Question 5. A researcher treats muscle cells in culture with a drug that irreversibly blocks all RTK phosphorylation activity in those cells. The cells are then exposed to a high concentration of insulin for 30 minutes, followed by normal insulin concentration for 60 more minutes. Which of the following best predicts the effect on glucose uptake in the treated muscle cells over this entire 90-minute period?

• A) Glucose uptake will remain normal throughout the period because muscle cells have alternative insulin-independent uptake mechanisms that fully replace the blocked RTK pathway.
• B) Glucose uptake will remain reduced throughout the 90-minute period because without functional RTK phosphorylation, GLUT4 cannot translocate to the plasma membrane regardless of insulin concentration. ✓
• C) Glucose uptake will be reduced for the first 30 minutes but will recover during the final 60 minutes as insulin concentration decreases and the drug block is relieved.
• D) Glucose uptake will increase above normal during the first 30 minutes because high insulin concentration overwhelms the drug block, then return to baseline when insulin concentration decreases over the treatment period described.

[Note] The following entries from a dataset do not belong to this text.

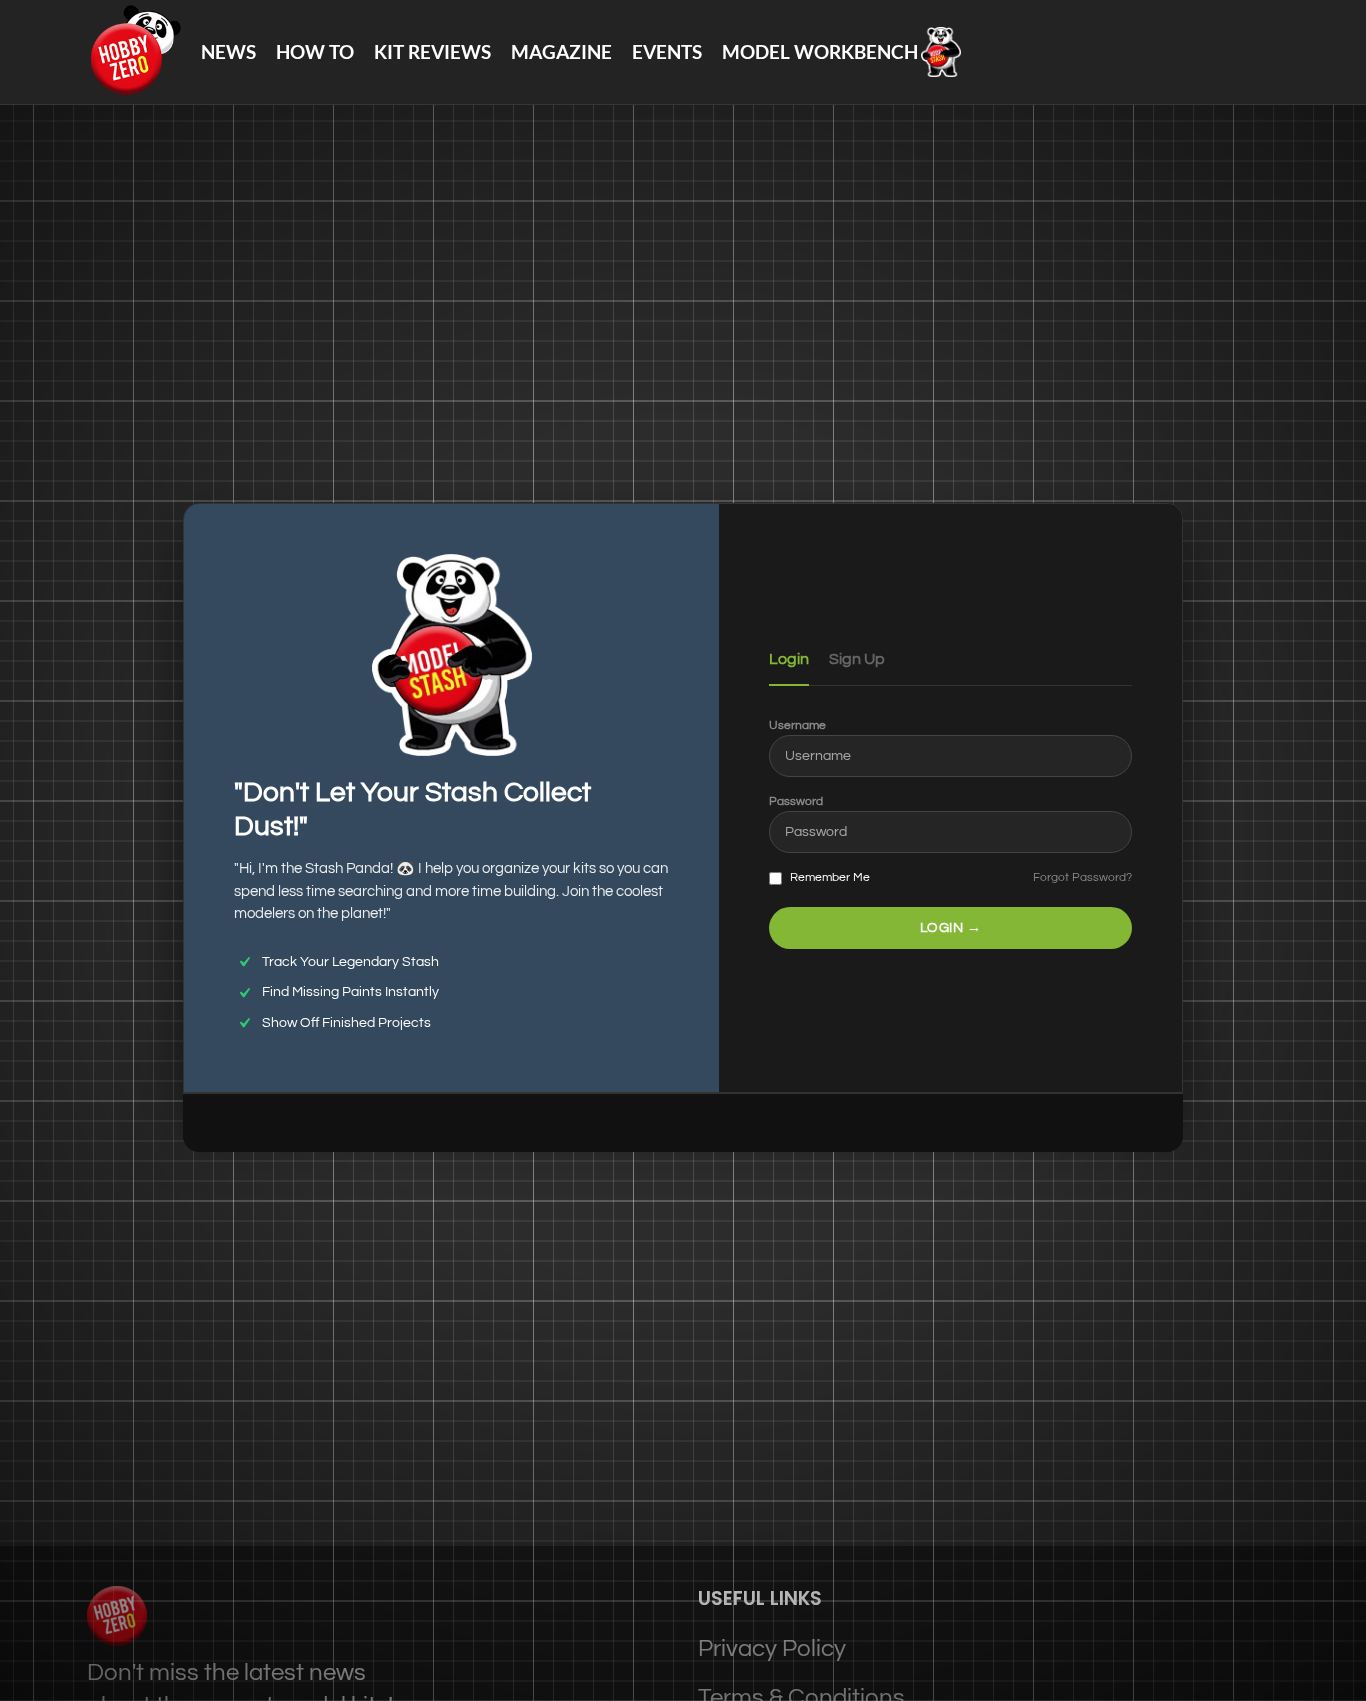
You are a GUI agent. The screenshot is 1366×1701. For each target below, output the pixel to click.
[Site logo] (134, 50)
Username (797, 725)
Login (789, 659)
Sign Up (857, 659)
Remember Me (828, 877)
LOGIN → (951, 928)
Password (796, 801)
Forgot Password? (1082, 877)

Explanation: Correct: (B) The drug irreversibly blocks all RTK phosphorylation. Without RTK phosphorylation, the downstream cascade cannot be initiated and GLUT4 cannot translocate to the plasma membrane. This block is irreversible; it persists regardless of insulin concentration or time. Therefore glucose uptake in the treated cells will remain reduced throughout the entire 90-minute period, because the signaling machinery required to bring GLUT4 to the membrane is permanently disabled. Changing the insulin concentration in the medium has no effect on a receptor that cannot be activated. Incorrect: (A) The passage describes no alternative insulin-independent pathway for GLUT4 translocation. While some basal glucose uptake may occur through other transporters, GLUT4-mediated insulin-stimulated uptake is blocked, and glucose uptake will remain below normal. Incorrect: (C) The block is irreversible, not concentration-dependent. Reducing insulin concentration during the final 60 minutes does not restore RTK function or relieve the drug's effect. The phosphorylation block persists regardless of how much or how little insulin is present. Incorrect: (D) An irreversible block cannot be overcome by increasing ligand concentration. The drug permanently inactivates the RTK's phosphorylation activity. No amount of insulin binding to the receptor can restore the catalytic function the drug has destroyed.